Over time an anthem embodies meaning beyond the lyrics. Our Ode is sung in celebration, ceremony, and solemnity, too. Too many times it has served to console as much as to honor and respect, including those who fought to preserve our freedom, and who didn’t get to return home.
On a different level, it is a simple love song to a people and to their place. It is deficient in the language of inclusion, yes, sexist by the standards of today, too, but only those who misunderstand the language of respect ascribe to it offense whether to aboriginal, to gender, or to religious belief.
This is not an issue of rights. Indeed, if all that our sciety had to offer were icons and the trappings of culture, Memorial might have a point. But we offer to the world respect in matters of gender, race, religion, a safe harbour, and opportunity, including the opportunity for all people to be whom they wish. Except for those with an arbitrary bent, the short comings of Sir Cavendish Boyle really do not diminish this monumental achievement.
The real irony is that no other institution boasts as many resources to deliver the words of change in the Ode, and the musical accompaniment, as much as Memorial, though that opportunity may have been squandered.
There is no justification for the failure to consult, to recognize the rightful role of government in the process, or for Memorial’s failure to articulate, first, the urgency of this perceived crisis. Memorial enjoys no moral superiority in such matters.

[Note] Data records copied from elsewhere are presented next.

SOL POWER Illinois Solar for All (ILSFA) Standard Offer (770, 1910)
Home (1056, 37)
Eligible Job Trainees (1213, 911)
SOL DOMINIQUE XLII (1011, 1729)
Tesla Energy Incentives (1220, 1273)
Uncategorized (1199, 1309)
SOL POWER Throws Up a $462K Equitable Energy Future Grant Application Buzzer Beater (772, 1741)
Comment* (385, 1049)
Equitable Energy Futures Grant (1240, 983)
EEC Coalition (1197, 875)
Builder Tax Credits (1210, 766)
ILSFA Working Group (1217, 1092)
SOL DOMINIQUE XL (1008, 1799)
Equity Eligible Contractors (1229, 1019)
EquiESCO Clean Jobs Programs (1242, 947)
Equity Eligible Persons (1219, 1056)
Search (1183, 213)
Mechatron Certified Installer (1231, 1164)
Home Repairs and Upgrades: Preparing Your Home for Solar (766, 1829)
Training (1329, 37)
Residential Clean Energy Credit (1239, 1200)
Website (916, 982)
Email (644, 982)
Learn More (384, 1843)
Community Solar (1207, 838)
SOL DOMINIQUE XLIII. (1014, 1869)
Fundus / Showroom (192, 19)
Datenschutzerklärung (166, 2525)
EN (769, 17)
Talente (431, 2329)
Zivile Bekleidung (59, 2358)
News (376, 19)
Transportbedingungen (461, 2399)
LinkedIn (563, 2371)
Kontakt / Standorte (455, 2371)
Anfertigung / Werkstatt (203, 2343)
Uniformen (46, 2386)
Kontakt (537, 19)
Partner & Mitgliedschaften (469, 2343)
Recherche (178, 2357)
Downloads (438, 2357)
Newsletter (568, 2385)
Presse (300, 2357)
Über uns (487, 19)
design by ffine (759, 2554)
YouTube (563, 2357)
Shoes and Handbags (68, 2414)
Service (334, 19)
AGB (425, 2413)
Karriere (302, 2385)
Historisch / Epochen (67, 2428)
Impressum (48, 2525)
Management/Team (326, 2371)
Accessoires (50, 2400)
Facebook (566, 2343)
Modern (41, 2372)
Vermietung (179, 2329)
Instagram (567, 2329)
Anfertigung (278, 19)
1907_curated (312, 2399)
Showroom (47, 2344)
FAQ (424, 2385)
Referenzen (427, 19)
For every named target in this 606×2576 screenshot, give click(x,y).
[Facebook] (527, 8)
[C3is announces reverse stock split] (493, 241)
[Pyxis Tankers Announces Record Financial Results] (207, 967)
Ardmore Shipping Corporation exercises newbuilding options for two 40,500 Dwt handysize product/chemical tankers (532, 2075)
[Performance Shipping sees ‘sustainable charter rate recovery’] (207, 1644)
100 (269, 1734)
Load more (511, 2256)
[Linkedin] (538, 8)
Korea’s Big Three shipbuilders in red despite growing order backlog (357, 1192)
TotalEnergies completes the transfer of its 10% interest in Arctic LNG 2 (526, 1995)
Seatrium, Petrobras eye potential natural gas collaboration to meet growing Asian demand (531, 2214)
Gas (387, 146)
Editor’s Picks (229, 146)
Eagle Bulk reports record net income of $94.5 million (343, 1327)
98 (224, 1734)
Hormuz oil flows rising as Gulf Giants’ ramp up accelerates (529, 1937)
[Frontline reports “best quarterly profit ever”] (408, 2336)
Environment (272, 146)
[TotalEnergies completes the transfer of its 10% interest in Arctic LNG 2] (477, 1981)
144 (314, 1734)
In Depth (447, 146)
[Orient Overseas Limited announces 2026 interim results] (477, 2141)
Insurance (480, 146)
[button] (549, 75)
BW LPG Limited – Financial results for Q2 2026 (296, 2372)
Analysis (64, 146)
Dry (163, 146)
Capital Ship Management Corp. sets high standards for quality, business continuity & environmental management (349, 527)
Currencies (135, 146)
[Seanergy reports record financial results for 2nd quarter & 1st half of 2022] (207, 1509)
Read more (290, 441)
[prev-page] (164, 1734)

But mostly, it is the arbitrariness and insensitivity that is galling. Who isn’t aware of our expanding multicultural society. Why would we not want everyone’s participation, making the changes a democratic endeavour?
Even the justification Memorial uses for its action demands sober second thought.
“Our student body is made up of people of many different faiths, cultures, places of origin and backgrounds”, was one of the reasons given for excluding the Ode.
We might ask: which of those nationalities or cultures boast lyrics, symbols and institutions where all forms of bias and expressions of insensitivity towards other races, cultures, and creeds have been erased?
If there is one, let us know so that we can learn from the processes successfully employed, and put them to work.
A more likely truth is that most societies, like our own, still have some distance to go.
Then there is this issue: What is Memorial’s logic in issuing the assurance that while the Ode will be eliminated from Convocation, it will be permitted for use in the Ceremony of Remembrance. If it is so offensive that it must be dropped for one group, how can it be acceptable to another?
Moral superiority is not a virtue becoming of any group.
The Ode is, rightfully, a sensitive matter which suggests that the issues raised are best resolved by people of good judgment.